Acto seguido, Ramón Rodríguez saltó al escenario, cantante de Madee y Ghouls'n'Ghosts, detrás del proyecto The New Raemon presenta sus canciones en castellano, alejadas del inglés del resto de sus grupos.

Se podían sentir las oleadas de emociones y alegría que sus canciones provocaban en el público.

En esta ocasión estuvo acompañado a la perfección por el ubicuo Ricky Falkner al bajo, Ricky Lavado a la batería, Marc Prats a los teclados y Pablo Garrido a la guitarra.

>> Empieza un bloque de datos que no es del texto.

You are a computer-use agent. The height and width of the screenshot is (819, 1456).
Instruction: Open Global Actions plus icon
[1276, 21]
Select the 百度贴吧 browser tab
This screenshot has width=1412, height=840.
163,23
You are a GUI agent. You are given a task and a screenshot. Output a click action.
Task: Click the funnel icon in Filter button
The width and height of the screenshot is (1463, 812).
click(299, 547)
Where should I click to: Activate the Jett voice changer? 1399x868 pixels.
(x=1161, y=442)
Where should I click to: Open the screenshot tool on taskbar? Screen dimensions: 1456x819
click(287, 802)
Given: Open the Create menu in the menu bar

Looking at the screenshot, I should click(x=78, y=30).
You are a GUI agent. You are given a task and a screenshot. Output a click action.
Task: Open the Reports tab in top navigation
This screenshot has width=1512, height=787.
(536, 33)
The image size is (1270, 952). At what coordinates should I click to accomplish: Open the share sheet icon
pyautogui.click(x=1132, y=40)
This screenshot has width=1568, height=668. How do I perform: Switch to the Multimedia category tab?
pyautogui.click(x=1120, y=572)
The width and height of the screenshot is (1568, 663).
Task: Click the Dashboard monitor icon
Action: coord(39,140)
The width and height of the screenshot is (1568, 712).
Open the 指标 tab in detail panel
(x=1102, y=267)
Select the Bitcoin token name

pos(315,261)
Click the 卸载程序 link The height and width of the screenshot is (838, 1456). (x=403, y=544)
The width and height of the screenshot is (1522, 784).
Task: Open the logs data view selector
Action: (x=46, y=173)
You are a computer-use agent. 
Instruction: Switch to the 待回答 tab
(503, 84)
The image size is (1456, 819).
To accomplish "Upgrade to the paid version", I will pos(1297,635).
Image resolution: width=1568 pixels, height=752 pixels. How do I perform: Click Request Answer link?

La cafetera abrió el concierto para pasar a tocar prácticamente todos los temas de su reciente largo La Dimensión Desconocida como la desgarradora Sucedáneos, la trekkie Variables, la muy coreada Estupendamente o la triste Por tradiciónTodos los temas fueron coreados por el público extasiado y rendido a las letras sencillas pero atrayentes que tan bien sabe dibujar Ramón. Estribillos cantados de memoria con una sonrisa de oreja a oreja por los asistentes. Y eso lo consigue, hilando historias sencillas pero reales que quizás por su sencillez y cercanía son capaces de tocarte. Entre los temas que sonaron de su nuevo EP, La mesa redonda o la versión de M'agradaria ser un lemur de Estanislau Verdet.
Una delicia de principio a fin, música exquisita acompañada de sentido del humor, uno de esos conciertos que te alegra el día. Aunque Ramón se mostró tímido al principio, se soltó y su franco humor se hizo protagonista junto con sus canciones. A veces hasta una canción triste consigue arrancarte una sonrisa y él con las suyas lo consigue. Parece una tontería, pero muchas veces menos es más. Y en esta ocasión, no hacen falta grandes artificios, sino todo lo contrario. Letras claras y sentidas y la conexión es inmediata. Poesía en movimiento, se podían sentir las oleadas de emociones y alegría que sus canciones provocaban en el público. Se marchó despidiéndose con Mil gracias. Y nosotros con cara de felicidad.